Everything from the line containing "[يان ساس يودع" through the line containing "تعليق نشاط المنظمة التونسية للأطباء الشبان لمدة شهر (137, 602)" should be repeated exactly, and nothing else from the data.

Start of Block

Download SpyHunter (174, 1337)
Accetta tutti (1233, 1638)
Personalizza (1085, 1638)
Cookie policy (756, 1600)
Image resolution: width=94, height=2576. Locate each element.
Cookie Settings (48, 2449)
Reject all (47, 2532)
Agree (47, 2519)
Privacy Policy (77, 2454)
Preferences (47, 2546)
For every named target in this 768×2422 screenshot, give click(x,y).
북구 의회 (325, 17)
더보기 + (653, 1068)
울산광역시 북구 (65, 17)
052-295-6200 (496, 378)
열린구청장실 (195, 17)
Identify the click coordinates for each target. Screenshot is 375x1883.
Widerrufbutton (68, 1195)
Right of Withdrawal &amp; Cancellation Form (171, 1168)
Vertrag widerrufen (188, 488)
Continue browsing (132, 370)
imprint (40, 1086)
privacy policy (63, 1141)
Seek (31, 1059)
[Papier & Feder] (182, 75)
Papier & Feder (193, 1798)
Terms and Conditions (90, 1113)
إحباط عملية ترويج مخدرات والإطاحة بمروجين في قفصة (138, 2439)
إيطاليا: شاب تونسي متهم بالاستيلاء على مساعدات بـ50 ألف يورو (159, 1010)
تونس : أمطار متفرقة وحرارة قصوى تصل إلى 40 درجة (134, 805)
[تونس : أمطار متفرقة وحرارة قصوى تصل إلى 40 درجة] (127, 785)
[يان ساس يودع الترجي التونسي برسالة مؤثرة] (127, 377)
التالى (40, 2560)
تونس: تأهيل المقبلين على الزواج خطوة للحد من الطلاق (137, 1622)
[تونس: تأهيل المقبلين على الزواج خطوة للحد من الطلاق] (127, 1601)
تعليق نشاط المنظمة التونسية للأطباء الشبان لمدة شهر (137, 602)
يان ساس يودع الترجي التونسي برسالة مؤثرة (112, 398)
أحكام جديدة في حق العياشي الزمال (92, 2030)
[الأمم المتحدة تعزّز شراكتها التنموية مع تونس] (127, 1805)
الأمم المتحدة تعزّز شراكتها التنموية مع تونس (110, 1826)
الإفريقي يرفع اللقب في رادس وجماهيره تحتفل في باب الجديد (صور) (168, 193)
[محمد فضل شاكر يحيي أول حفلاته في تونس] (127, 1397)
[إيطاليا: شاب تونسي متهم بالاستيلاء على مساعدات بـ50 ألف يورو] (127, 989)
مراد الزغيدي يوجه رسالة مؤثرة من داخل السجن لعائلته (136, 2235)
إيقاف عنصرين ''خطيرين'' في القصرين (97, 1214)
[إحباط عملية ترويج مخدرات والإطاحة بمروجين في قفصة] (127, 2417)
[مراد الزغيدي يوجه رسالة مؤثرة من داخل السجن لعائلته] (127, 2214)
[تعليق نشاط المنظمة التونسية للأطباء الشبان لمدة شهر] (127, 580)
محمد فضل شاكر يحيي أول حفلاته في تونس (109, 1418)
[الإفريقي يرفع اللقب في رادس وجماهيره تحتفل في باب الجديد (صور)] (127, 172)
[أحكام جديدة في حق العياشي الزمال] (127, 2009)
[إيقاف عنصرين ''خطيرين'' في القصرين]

End of Block

* Output below:
[يان ساس يودع الترجي التونسي برسالة مؤثرة] (127, 377)
التالى (40, 2560)
تونس: تأهيل المقبلين على الزواج خطوة للحد من الطلاق (137, 1622)
[تونس: تأهيل المقبلين على الزواج خطوة للحد من الطلاق] (127, 1601)
تعليق نشاط المنظمة التونسية للأطباء الشبان لمدة شهر (137, 602)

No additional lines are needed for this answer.